Royal Mail has stopped one million scam mail items

New figures show

Royal Mail today announced that it has successfully stopped one million scam mail items from reaching UK homes since the launch of its latest drive against fraudsters in November.

The impounded scam mail is currently being stored in a secure warehouse in an undisclosed location before it is destroyed by trained operatives.

“We are working hard to try and stop this terrible material from reaching UK households,” said Stephen Agar, Managing Director of Letters at Royal Mail. “Every item of scam mail, however, is one item too many. We continue to fight against the fraudsters who cause so much misery.”

Consumer Minister Margot James said: “Since the industry roundtable I hosted last year, Royal Mail has been ramping up its efforts to protect vulnerable consumers from receiving scam mail. Stopping a million items since November is a significant milestone. These scams can have a devastating impact on those affected, and that is why this government is committed to ensuring that action is taken.”

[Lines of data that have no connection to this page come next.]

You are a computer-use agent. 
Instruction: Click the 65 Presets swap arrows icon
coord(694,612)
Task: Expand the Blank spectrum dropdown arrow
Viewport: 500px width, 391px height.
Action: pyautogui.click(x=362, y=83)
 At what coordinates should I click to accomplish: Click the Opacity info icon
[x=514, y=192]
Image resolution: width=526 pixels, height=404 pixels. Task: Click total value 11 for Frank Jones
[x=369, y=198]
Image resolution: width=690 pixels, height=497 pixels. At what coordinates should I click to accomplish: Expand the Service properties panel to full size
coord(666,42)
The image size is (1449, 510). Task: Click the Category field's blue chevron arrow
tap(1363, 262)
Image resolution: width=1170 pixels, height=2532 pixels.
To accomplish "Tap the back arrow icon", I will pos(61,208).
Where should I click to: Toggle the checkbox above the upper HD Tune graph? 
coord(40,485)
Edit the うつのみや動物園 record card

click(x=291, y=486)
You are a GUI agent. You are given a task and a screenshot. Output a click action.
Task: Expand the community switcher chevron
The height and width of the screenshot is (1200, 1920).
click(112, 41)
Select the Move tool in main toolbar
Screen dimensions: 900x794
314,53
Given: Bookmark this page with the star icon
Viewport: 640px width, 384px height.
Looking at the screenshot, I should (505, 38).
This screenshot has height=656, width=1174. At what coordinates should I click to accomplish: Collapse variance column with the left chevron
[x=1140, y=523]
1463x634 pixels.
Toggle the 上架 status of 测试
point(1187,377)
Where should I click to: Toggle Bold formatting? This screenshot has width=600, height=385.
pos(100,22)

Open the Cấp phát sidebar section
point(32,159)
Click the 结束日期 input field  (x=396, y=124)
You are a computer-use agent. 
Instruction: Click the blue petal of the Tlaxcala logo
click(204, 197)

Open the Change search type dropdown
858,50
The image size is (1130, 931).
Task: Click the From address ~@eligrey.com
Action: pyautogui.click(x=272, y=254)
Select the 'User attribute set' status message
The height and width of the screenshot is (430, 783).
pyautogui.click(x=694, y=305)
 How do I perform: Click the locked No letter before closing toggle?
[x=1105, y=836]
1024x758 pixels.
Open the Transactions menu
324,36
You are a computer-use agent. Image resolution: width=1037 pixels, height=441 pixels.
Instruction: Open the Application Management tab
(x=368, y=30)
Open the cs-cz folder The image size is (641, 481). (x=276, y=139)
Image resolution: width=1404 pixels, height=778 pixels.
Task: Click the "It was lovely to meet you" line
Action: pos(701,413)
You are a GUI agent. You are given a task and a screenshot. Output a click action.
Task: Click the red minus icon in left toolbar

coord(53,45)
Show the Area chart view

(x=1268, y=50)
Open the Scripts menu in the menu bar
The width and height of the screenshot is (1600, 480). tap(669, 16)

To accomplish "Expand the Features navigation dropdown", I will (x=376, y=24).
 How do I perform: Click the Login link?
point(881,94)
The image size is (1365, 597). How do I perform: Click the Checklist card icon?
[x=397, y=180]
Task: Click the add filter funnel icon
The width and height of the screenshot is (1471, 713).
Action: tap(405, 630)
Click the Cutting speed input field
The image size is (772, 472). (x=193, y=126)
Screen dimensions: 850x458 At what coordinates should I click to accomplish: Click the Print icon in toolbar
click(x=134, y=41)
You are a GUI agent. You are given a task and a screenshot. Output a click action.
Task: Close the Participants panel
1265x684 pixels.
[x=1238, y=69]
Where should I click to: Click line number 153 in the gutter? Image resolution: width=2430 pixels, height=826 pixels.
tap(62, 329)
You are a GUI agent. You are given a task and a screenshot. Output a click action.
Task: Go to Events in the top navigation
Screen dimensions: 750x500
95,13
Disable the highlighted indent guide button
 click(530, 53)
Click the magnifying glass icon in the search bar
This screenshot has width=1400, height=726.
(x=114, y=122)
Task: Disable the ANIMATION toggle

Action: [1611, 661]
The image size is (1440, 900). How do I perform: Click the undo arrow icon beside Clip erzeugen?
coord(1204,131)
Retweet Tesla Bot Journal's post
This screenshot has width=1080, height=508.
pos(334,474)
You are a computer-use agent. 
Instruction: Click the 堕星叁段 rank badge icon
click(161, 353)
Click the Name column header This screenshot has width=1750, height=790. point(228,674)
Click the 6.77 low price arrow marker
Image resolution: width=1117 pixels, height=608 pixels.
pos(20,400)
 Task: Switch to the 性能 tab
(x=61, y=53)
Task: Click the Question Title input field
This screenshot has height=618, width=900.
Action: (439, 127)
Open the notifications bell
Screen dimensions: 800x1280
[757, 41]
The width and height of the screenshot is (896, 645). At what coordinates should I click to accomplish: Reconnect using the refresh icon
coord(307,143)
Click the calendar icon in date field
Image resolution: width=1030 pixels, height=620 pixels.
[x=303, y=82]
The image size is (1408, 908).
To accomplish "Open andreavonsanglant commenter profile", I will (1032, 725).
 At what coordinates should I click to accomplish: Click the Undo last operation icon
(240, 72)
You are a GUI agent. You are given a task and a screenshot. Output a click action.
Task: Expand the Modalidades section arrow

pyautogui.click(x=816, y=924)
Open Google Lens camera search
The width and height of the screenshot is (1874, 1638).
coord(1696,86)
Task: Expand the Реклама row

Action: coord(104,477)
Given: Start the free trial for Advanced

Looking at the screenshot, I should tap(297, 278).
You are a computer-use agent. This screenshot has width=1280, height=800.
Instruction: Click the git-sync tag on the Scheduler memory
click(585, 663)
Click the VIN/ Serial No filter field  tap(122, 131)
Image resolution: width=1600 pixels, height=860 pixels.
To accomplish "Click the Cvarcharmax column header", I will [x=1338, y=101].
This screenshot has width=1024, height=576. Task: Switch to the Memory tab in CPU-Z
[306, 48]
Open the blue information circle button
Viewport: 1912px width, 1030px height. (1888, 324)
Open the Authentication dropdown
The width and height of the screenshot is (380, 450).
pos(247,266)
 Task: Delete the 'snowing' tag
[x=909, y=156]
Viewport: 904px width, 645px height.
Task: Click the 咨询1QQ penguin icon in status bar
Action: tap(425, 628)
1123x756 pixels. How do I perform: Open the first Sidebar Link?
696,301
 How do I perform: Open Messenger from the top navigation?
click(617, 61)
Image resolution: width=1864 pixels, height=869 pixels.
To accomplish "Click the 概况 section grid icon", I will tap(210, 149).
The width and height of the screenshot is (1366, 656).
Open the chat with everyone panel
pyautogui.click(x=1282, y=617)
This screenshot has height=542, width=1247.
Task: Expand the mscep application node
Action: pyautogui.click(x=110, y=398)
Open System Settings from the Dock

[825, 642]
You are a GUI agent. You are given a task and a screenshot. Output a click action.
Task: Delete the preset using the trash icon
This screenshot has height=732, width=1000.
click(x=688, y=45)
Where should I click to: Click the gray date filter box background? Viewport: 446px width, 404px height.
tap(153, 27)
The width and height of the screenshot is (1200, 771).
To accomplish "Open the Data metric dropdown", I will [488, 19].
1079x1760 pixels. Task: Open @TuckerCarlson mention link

Louise Baxter, Team Manager, National Trading Standards Scams Team, said: “Mail scams tend to target vulnerable individuals such as older people living alone or people living with a health condition or disability. As well as leaving people out of pocket – we estimate that £5-10 billion is lost to scams each year in the UK – victims are often left feeling a sense of shame and social isolation. That’s why we’re working so hard with Royal Mail to help identify fraudulent mail to stop it from reaching households in the first place.”

The million-item milestone follows the launch of several new initiatives aimed at protecting consumers from scam mail which can include invitations to participate in lotteries with fake prizes and letters from “clairvoyants”.

In November, Royal Mail announced the coordination of an industry-wide response to tackle fraudulent mail at its source including the launch of an industry-wide code of practice, developed by Royal Mail and supported by firms including Whistl and UK Mail.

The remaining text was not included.